**EXERCISE REQUIREMENTS**
Reproduce the items below word for word, from the line that contains "Task: Click the truncated" through the line that contains "Action: click(x=822, y=16)", with both of those lines included. Give only those lines.

**RECORDS PROVIDED**
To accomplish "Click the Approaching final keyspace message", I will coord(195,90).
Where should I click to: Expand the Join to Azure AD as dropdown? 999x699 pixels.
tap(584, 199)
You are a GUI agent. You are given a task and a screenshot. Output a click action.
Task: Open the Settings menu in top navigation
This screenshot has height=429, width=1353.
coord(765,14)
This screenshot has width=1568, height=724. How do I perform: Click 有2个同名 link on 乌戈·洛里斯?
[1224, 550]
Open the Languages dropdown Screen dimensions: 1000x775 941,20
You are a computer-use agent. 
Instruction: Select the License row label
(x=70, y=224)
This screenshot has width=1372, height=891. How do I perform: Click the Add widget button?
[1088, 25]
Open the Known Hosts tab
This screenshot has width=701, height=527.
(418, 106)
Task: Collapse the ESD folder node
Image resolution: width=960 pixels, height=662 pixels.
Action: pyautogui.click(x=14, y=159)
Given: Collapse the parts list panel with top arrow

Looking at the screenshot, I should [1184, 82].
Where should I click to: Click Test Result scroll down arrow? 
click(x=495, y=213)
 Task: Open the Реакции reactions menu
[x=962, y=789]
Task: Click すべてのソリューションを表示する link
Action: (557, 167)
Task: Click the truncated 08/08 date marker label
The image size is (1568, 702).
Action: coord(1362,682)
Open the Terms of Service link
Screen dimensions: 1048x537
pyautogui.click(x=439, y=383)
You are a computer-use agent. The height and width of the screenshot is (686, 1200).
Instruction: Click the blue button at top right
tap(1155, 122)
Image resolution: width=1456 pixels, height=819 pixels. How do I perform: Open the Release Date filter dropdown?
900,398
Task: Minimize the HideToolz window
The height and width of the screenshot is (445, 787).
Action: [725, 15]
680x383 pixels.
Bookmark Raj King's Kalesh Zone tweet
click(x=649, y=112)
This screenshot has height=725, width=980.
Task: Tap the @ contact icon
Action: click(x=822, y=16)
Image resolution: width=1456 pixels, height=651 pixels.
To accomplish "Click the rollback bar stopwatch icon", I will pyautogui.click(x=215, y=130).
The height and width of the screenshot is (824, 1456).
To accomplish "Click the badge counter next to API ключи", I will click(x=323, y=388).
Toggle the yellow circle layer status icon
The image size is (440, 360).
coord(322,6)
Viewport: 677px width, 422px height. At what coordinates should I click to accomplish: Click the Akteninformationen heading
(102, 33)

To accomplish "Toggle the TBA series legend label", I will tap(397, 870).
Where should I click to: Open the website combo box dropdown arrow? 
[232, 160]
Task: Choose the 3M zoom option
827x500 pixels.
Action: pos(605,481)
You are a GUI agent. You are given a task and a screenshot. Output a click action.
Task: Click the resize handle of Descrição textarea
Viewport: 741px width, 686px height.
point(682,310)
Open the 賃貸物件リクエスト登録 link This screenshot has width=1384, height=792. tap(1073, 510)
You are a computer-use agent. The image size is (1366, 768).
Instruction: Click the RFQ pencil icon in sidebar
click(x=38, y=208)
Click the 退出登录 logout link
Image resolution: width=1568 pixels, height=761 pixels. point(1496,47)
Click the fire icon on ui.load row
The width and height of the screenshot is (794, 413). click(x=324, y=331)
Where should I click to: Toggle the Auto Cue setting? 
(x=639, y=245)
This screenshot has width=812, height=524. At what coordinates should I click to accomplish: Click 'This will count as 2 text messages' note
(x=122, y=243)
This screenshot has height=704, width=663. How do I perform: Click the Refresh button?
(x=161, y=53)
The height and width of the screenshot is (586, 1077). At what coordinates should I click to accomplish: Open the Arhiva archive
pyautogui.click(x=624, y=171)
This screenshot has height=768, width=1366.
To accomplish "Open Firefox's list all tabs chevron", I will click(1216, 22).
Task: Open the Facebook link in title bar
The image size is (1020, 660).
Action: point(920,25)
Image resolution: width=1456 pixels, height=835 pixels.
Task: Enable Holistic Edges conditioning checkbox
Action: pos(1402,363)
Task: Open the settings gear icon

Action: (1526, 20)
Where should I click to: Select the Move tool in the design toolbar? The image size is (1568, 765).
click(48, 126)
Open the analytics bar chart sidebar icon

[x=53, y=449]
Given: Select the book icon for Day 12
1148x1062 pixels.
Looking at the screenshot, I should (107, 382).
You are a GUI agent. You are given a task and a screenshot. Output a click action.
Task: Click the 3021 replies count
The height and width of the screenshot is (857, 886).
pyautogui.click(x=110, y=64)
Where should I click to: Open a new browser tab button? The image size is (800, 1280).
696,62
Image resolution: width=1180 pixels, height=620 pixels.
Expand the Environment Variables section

**RESPONSE**
Task: Click the truncated 08/08 date marker label
The image size is (1568, 702).
Action: coord(1362,682)
Open the Terms of Service link
Screen dimensions: 1048x537
pyautogui.click(x=439, y=383)
You are a computer-use agent. The height and width of the screenshot is (686, 1200).
Instruction: Click the blue button at top right
tap(1155, 122)
Image resolution: width=1456 pixels, height=819 pixels. How do I perform: Open the Release Date filter dropdown?
900,398
Task: Minimize the HideToolz window
The height and width of the screenshot is (445, 787).
Action: [725, 15]
680x383 pixels.
Bookmark Raj King's Kalesh Zone tweet
click(x=649, y=112)
This screenshot has height=725, width=980.
Task: Tap the @ contact icon
Action: click(x=822, y=16)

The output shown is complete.